Here is the custom factor:

#custom MACD factor for the pipeline  
class MACDFactor(CustomFactor):  
    inputs = [USEP.close]  
    #no idea what is going on with this value  
    window_length = ?????  
    #handling NaNs... this confuses me, got the code from another notebook  
    def compute(self, today, assets, out, close):  
        anynan = columnwise_anynan(close)  
        for col_ix, have_nans in enumerate(anynan):  
            if have_nans:  
                out[col_ix] = nan  
                continue  
            #calculate the talib MACD data  
            macd, signal, hist = MACD(close[:, col_ix])  
            #output the MACD histogram  
            out[col_ix] = hist[-1]  

And here is where it is called from:

def make_pipeline():  
    #call the MACD custom Factors, will probably  
    #need to pass window_length here if it has to get calulated dynamically  
    macd_hist = MACDFactor()  
    #construction of the pipeline  
    return Pipeline(  
        columns={  
            'macd_hist': macd_hist,  
            'latest_close': USEP.close.latest  
        },  
        screen=macd_hist.notnan()  
    )  

I know that the default numbers that MACD uses in its calculations are 9, 12, and 26 days.

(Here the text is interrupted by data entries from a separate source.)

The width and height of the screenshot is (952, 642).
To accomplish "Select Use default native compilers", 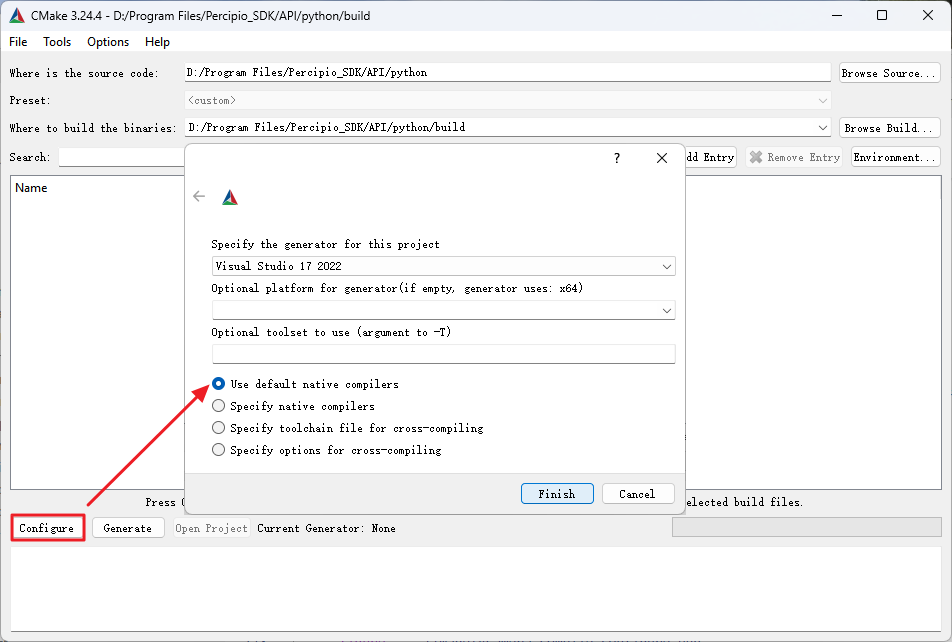I will (219, 384).
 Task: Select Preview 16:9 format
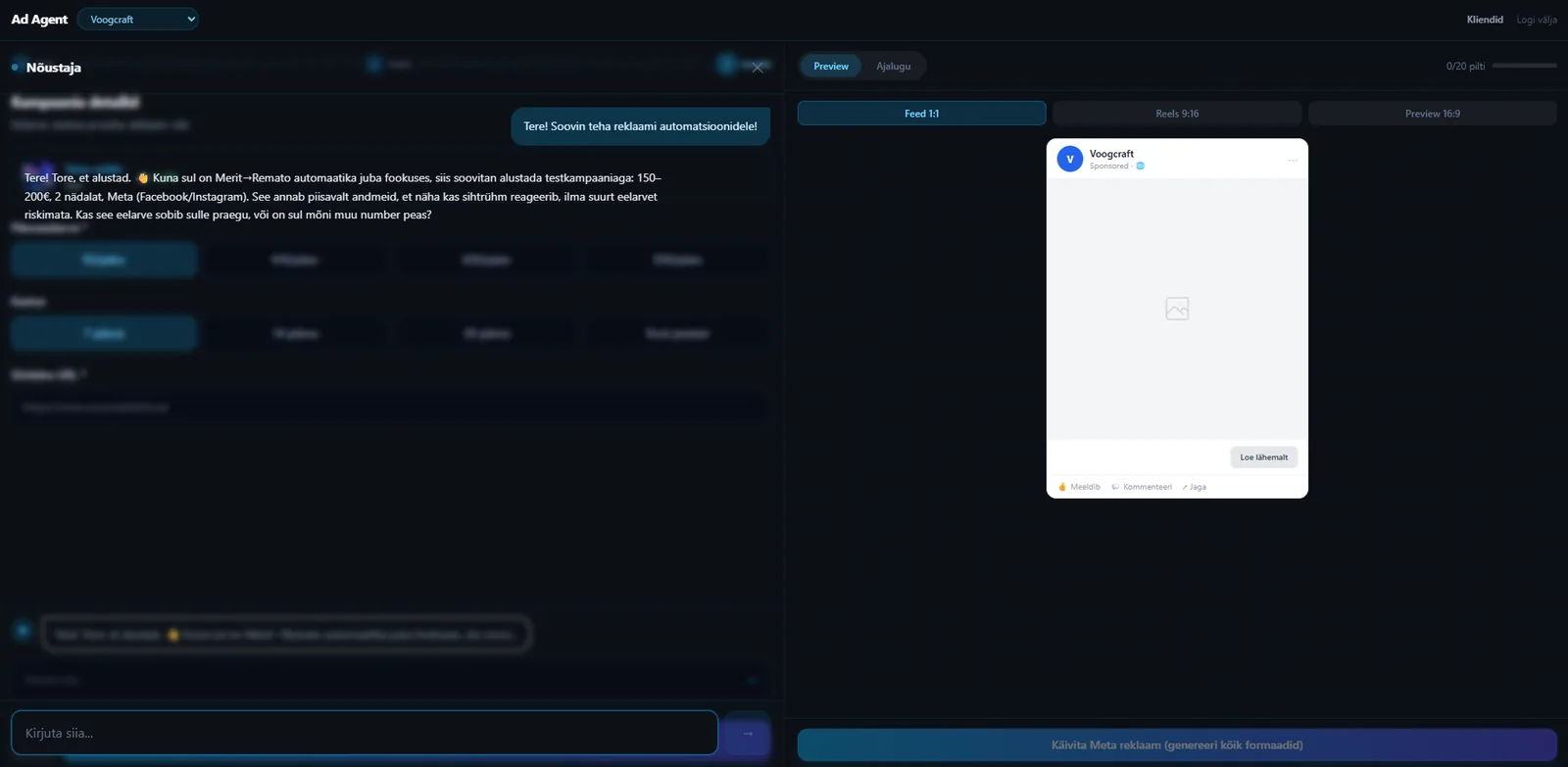coord(1432,114)

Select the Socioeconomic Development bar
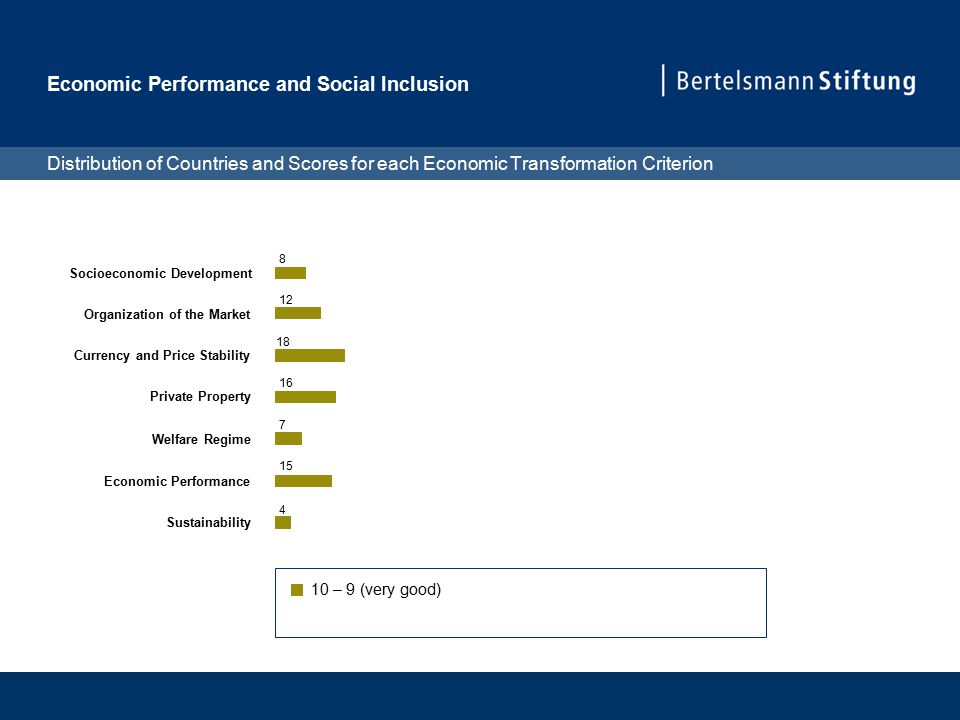(290, 273)
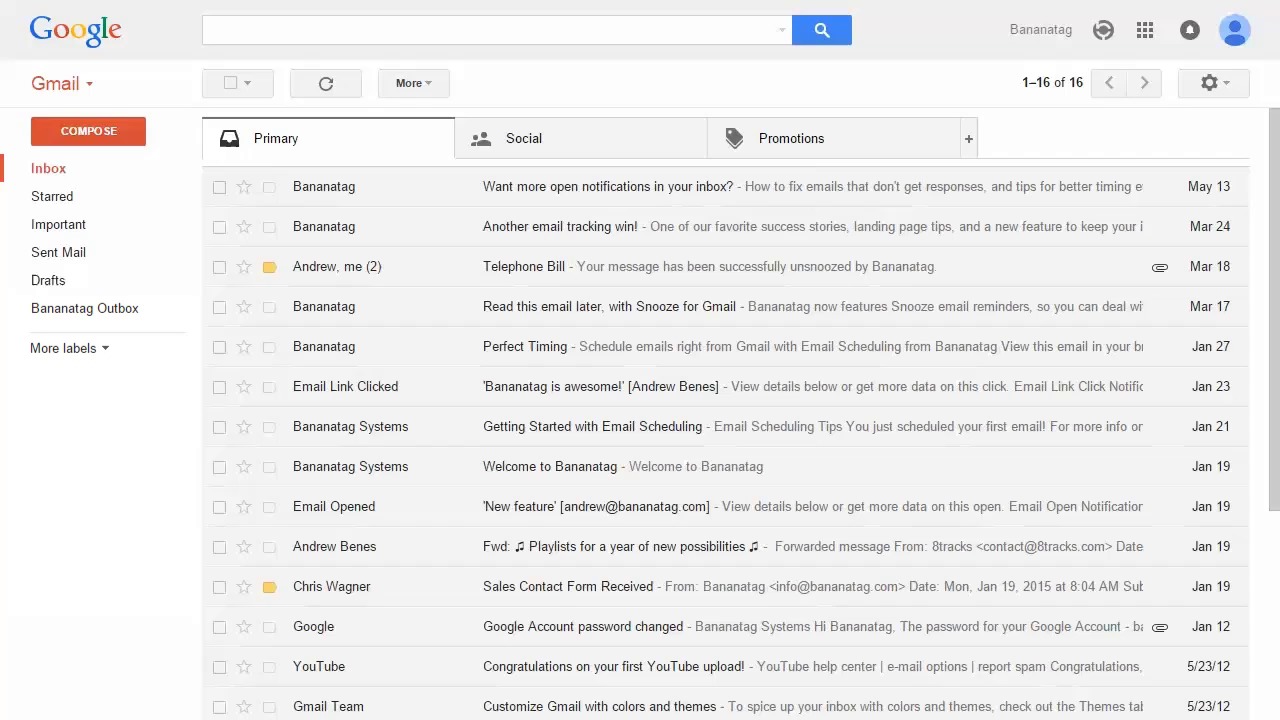Click the blue search magnifier button
The image size is (1280, 720).
(x=821, y=30)
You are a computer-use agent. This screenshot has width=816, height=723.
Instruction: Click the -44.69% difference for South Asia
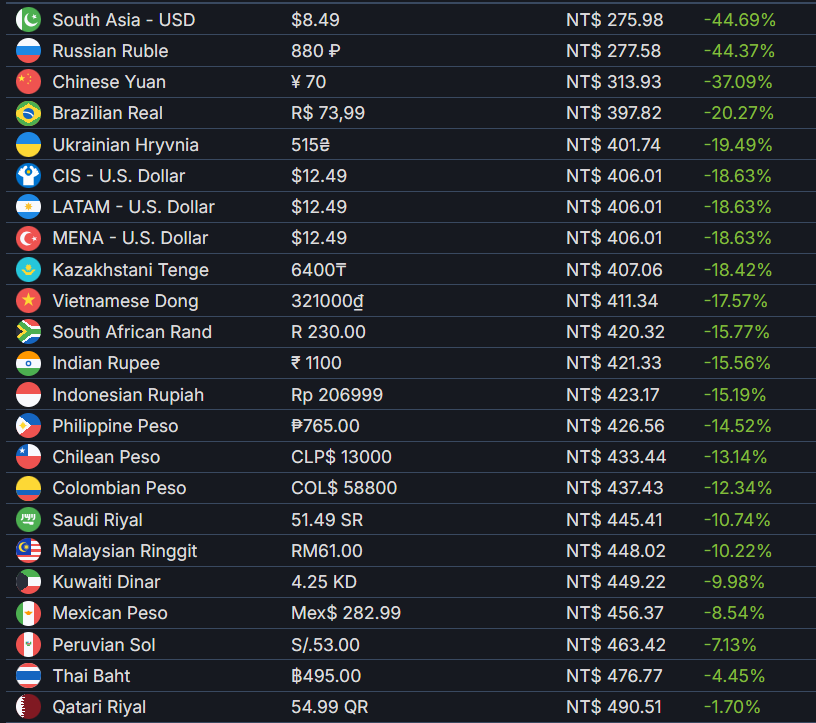740,20
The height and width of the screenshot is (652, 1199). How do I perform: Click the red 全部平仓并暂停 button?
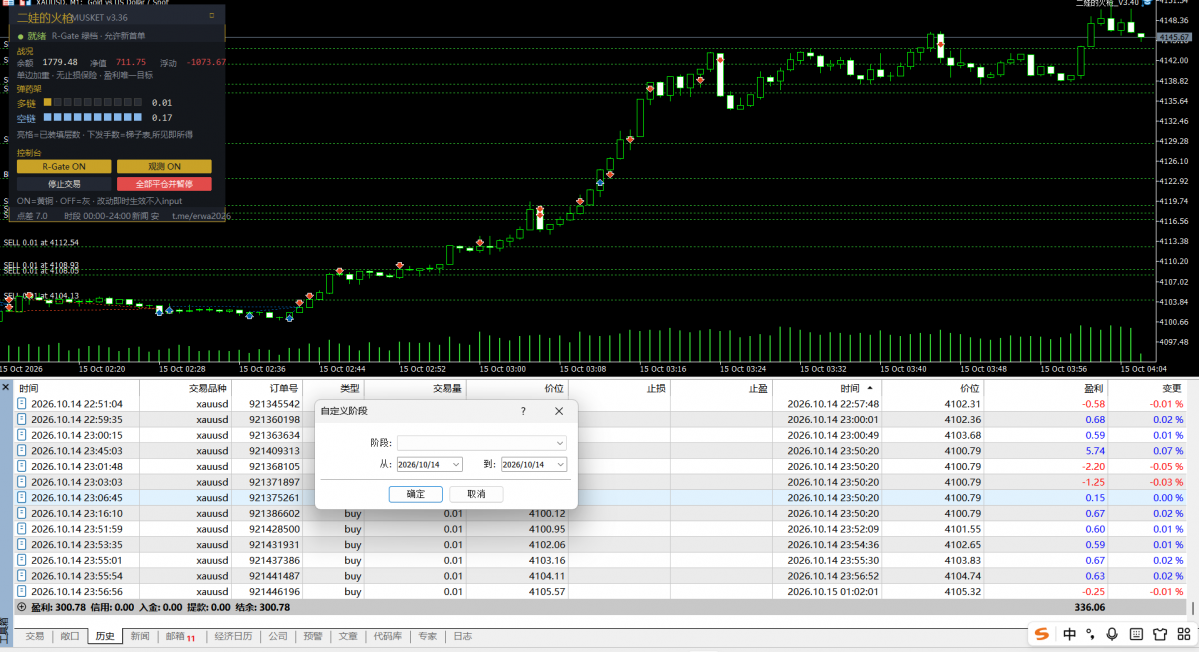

Originally I tried using those as window_length, but they all return empty dataframes. In fact, any length from 1 to 33 returns empty dataframes.

For some reason at window_length = 34, the dataframe begins filling with data, but the MACD data is not the same as the MACD data returned by a talib.MACD function outside of the pipeline.

When window_length = the number of trading days in my backtest, then the MACD data returned by my factor is the same as MACD data returned by the talib function outside of the data frame.

I can increase window_length up to a couple thousand and it keeps filling the dataframe with incorrect data.

I'm just kind of confused by what is going on and how to best handle it. I know that window_length should probably equal the number of trading days in my backtest, but why? The furthest the MACD factor should ever need to look back is 26 days, right? Is there a built-in function that calculates the number of trading days in my backtesting window? I tried "(pandas.to_datetime('end date') - pandas.to_datetime('start date')).days" but I think that just gives me all the days, and it's still manual. Additionaly, how should I handle this when I want to start paper trading? The window_length might have to get incremented by 1 each day maybe? Seems like I'm doing something wrong.

I've just moved over to the backtesting enviroment, and I'm still learning Python. Thanks for the help in advance!

1 response

For anybody with the same question:
Check out Eddie's comment here and this page.